La piel de estos cabestros semeja los campos que a veces me gustaba mirar desde lo alto de la loma, allá en la dehesa, con sus parcelas con las diferentes colores de la tierra, que se extendían hasta mucho más allá de donde alcanzaba mi burriciega mirada. Los cabestros son también enormes pero han perdido su bravura en algún lugar de esa inmensidad de sus cuerpos. Del cuello llevan colgado un cencerro, con el que anuncian mansamente su paso, en lugar de abrirlo lanzando derrotes, como acostumbramos nosotros, y con el que se dan un aire exquisito que les hace tratarnos con una actitud distante pero que no puede ocultar un poso de piedad.. Como si ellos supieran qué sucederá al alba.

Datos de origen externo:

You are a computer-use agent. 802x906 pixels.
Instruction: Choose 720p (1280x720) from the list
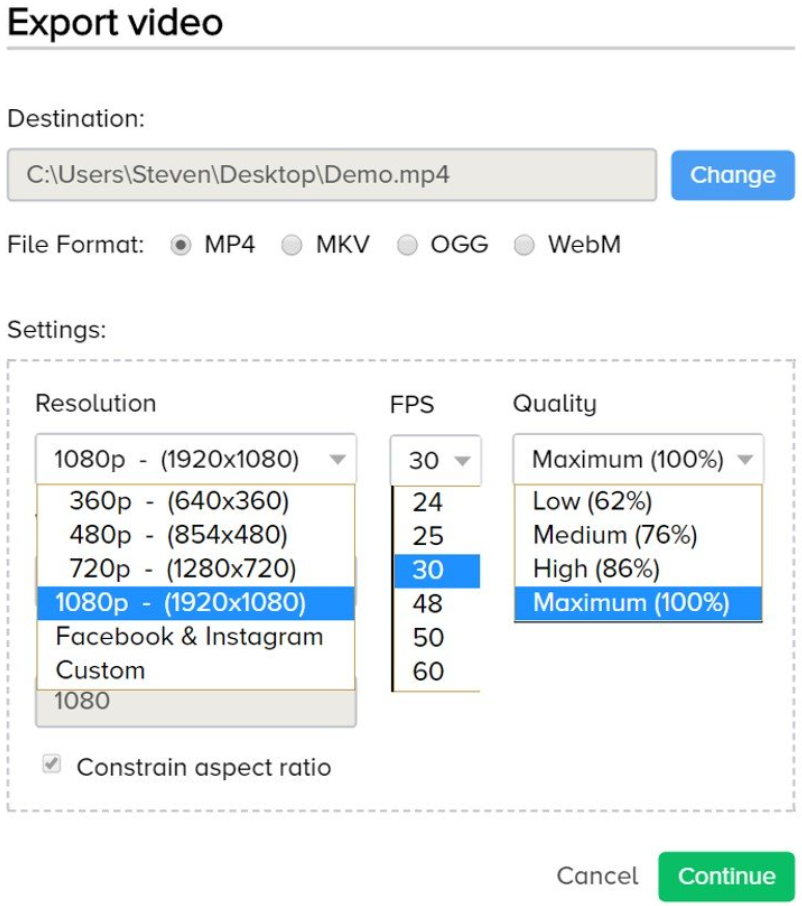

Quien sabe, quizás los humanos que nos han estudiado, casi con veneración, que han calibrado el tamaño de nuestros cuernos, durante estos últimos días, en los otros corralillos, junto al río, también vayan a rebanarnos los testículos.

Intuyo que no nos espera nada bueno. Lo intuí en ese silencio, casi ritual, clandestino, con el que nos condujeron hasta aquí, al caer la noche, ese silencio que casi hacía daño, que se clavaba en los oídos como los ojos que acechaban entre los arbustos, o los palos que se hundían en nuestros costillares… Sentí miedo, y muchos minutos después, incluso ya tumbado sobre el suelo del nuevo corral, continuaba trotando dentro de mis mismo, con cada palpitación atolondrada de mi corazón. Y cuando había conseguido casi aplacarlo el cielo se iluminó con aquello que los cabestros llamaron fuegos artificiales, un sol en mitad de la noche que explotaba y clavaba sus astillas a esa luna que ahora veo desangrarse entre las murallas que nos rodean, casi tan viejas como ella.

Desde las murallas llega un olor al sudor rancio de varios siglos, pero también los gemidos de los amantes que se arrullan cobijados en ella, o el de las risas de los cachorros humanos, y pienso que a nosotros nos arrebataron todo ese amor, toda esa alegría…

Recuerdo la vida apacible en la dehesa. Antes de que nos condujeran hasta este lugar, antes de que comenzaran los sufrimientos en aquel camión, la sed, las piernas doloridas tras tantas horas en pie, el calor, y, ahora, la angustia de esta espera que nos corroe, lo único que alteró nuestra existencia fue aquel hierro candente con el que marcaron nuestros cuartos traseros. El resto fue engordar, corretear por el campo, pelearnos de puro aburrimiento… Pensé muchas veces durante aquellos días, como si se tratara de un desencanto, una desconfianza genética, heredada de una raza con un destino trágico, que una vida tan tranquila y despreocupada no podía ser real, y ahora comienzo a desvelar todo, comprendo por qué, sé que en realidad aquello no era sino una muerte lenta, una vida arrebatada desde que nacimos, que incluso nos robaron eso, lo imprevisible de la muerte. Si, ahora estoy convencido, se que esta será mi última luna, aunque desconozca cómo moriré. Espero que al menos sea rápido, que no sufra tortura, ni nadie se regodeé en mi sufrimiento. Y de alguna manera, deseo que llegue, porque me defenderé, lucharé, y por primera vez, aunque sea sólo durante unos segundos, esa vida me pertenecerá.